##### RECORDS SUPPLIED
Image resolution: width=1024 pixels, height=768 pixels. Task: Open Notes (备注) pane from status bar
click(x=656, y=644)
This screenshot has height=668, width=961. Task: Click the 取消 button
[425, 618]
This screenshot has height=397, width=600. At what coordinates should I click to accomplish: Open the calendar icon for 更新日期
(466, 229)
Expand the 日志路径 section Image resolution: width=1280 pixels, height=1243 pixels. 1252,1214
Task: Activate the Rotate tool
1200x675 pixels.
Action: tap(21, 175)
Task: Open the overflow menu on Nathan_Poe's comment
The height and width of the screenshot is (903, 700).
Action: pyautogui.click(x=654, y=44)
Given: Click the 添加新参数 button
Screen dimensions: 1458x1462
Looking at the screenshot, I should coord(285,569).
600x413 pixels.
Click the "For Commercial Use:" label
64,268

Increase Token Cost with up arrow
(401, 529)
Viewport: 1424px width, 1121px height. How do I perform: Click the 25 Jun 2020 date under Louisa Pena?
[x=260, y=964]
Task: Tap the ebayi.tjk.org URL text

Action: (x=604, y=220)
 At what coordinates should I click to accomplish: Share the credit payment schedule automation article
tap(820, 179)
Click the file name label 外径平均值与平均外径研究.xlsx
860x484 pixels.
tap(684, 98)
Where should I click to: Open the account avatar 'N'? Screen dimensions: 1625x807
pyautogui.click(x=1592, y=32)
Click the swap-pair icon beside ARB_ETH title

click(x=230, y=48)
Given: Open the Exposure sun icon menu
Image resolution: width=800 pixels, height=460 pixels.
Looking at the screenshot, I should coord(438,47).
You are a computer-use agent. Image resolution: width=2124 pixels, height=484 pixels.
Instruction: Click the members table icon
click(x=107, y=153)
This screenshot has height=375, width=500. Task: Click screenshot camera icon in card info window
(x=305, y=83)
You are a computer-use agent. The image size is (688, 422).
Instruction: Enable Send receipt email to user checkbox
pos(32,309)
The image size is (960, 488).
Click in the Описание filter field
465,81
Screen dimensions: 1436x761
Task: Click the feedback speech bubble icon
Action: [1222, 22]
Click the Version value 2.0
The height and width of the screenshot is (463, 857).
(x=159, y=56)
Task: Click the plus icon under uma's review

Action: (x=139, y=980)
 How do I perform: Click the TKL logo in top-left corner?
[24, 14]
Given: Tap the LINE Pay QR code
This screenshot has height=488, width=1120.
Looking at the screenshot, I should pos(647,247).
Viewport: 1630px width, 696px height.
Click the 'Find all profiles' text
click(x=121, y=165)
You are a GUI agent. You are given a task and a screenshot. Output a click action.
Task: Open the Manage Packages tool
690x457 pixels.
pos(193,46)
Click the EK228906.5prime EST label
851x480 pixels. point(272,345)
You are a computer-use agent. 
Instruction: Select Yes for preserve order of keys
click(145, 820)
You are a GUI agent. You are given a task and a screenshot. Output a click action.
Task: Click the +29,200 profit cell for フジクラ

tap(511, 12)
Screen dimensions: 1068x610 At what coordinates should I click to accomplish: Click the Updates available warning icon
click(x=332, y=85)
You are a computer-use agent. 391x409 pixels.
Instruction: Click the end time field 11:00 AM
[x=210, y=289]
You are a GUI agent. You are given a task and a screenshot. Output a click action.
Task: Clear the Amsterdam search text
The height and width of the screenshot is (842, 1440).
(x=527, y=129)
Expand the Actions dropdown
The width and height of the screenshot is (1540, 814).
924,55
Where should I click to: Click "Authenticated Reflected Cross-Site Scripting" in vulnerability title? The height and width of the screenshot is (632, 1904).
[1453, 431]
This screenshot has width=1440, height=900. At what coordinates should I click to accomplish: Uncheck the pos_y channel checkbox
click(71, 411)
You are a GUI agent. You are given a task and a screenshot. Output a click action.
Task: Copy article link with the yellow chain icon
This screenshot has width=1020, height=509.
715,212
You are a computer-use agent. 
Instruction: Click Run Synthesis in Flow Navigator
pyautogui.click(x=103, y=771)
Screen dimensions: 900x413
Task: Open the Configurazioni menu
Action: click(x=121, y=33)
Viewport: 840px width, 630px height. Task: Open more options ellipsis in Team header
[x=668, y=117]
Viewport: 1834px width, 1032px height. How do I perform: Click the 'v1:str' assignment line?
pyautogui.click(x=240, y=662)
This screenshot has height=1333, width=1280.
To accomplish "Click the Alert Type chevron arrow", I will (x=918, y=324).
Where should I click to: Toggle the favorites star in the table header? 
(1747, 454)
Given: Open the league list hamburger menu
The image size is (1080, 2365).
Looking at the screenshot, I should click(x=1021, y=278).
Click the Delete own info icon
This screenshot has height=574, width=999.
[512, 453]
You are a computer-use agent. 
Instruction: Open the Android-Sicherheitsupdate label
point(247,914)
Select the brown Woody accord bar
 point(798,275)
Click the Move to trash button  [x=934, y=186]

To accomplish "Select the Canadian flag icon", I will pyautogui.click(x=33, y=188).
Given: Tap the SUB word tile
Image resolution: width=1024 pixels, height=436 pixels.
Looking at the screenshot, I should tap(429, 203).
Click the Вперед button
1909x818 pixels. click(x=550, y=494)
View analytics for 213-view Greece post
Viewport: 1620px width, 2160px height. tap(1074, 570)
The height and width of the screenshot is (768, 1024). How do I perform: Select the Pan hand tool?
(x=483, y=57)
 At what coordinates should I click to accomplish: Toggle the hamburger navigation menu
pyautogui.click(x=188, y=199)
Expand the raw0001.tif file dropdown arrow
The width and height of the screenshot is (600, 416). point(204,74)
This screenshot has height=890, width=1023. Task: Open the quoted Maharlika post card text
##########
Pick out every line of the listing containing the word "will", and show those lines.

To accomplish "Click the Alert Type chevron arrow", I will (x=918, y=324).
To accomplish "Select the Canadian flag icon", I will pyautogui.click(x=33, y=188).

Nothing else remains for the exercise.